A presidente da Petrobras, Magda Chambriard, afirmou que o preço da gasolina no Brasil deve seguir a tendência de queda observada internacionalmente em outros combustíveis, após a redução do preço do petróleo no mercado externo.

Em comunicado sobre a política de preços da estatal, Magda destacou que “todos os nossos combustíveis acompanham a tendência dos preços internacionais” e que, no caso da gasolina, “é a mesma coisa”. A executiva afirmou ainda que a companhia acompanha o cenário global diariamente, mas procura não transmitir ao mercado interno “volatilidade e a ansiedade”.

Reajustes e cortes recentes

Na terça-feira (30), a Petrobras anunciou redução no preço do óleo diesel de R$ 0,35 por litro. Já na quarta-feira (1º), a diminuição anunciada foi para o querosene de aviação (QAV), com corte de 14,5%.

Magda lembrou também que, em 29 de maio de 2026, a Petrobras promoveu um reajuste de R$ 0,48 por litro na gasolina, mas aderiu a uma subvenção do governo federal de R$ 0,44 por litro, o que resultou em aumento efetivo de R$ 0,04 por litro para as distribuidoras.

Efeito do conflito no Oriente Médio

A estatal atribui as recentes oscilações nos preços à influência do conflito no Oriente Médio sobre o mercado petrolífero. O principal impacto inicial foi o bloqueio do Estreito de Ormuz, passagem pela qual, antes do conflito, cerca de 20% da produção mundial de óleo e gás era escoada. A redução temporária da oferta levou à alta dos preços.

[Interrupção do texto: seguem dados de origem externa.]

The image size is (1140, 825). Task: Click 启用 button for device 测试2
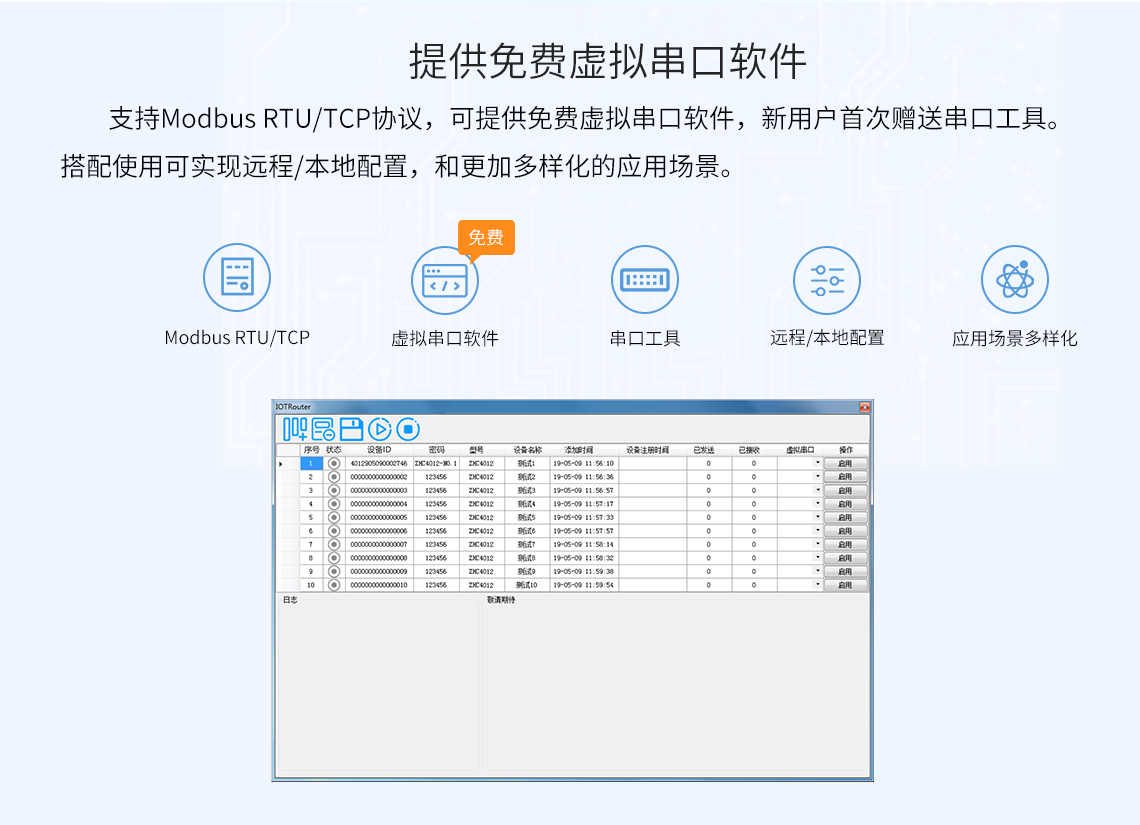(845, 478)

Com a retomada das travessias por navios petroleiros, o barril de referência Brent voltou a ser negociado em torno de US$ 70, patamar semelhante ao anterior ao conflito, após ter alcançado preços superiores a US$ 110 nos momentos de maior tensão.

Abordagem da Petrobras

Magda Chambriard disse que a empresa adota uma leitura cautelosa do mercado e procura evitar ajustes diários de preços. “Vamos acompanhar a tendência, mas não todos os dias”, declarou, observando que a gasolina “custou para subir” e que a política atual busca não reproduzir a volatilidade do passado, que chegou a prejudicar a participação de mercado da companhia.

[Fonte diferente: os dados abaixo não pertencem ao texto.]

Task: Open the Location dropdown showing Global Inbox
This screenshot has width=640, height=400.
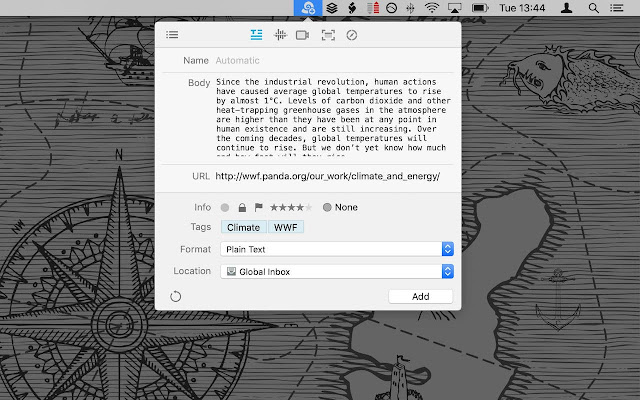Action: tap(337, 271)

29/05/2026 — Gasolina deve acompanhar tendência internacional de queda, diz presidente da Petrobras

Imagem: Agencia-brasil

Segundo a presidente, a gestão dos preços é feita “com muita calma, muito profissionalismo”, com o objetivo de atender à sociedade oferecendo produtos com preços compatíveis e, ao mesmo tempo, preservar a posição da Petrobras no mercado.

Retirada de subsídios

A melhora nos preços internacionais motivou o governo federal a iniciar a retirada de subsídios a empresas produtoras e importadoras de combustíveis. No mesmo dia do corte do diesel, foi encerrado um alívio de R$ 0,35 aplicado ao combustível utilizado majoritariamente por caminhões e ônibus.

O ministro da Fazenda, Dario Durigan, informou que o governo avalia também a retirada do subsídio de R$ 0,44 que incide sobre a gasolina. Questionada sobre a possibilidade de a Petrobras reduzir o preço da gasolina antes da eventual retirada desse subsídio, Magda considerou a pergunta “prematura”.

As decisões seguem a lógica de ajustar a atuação da estatal ao comportamento dos preços internacionais, mantendo a supervisão sobre eventuais efeitos no mercado interno.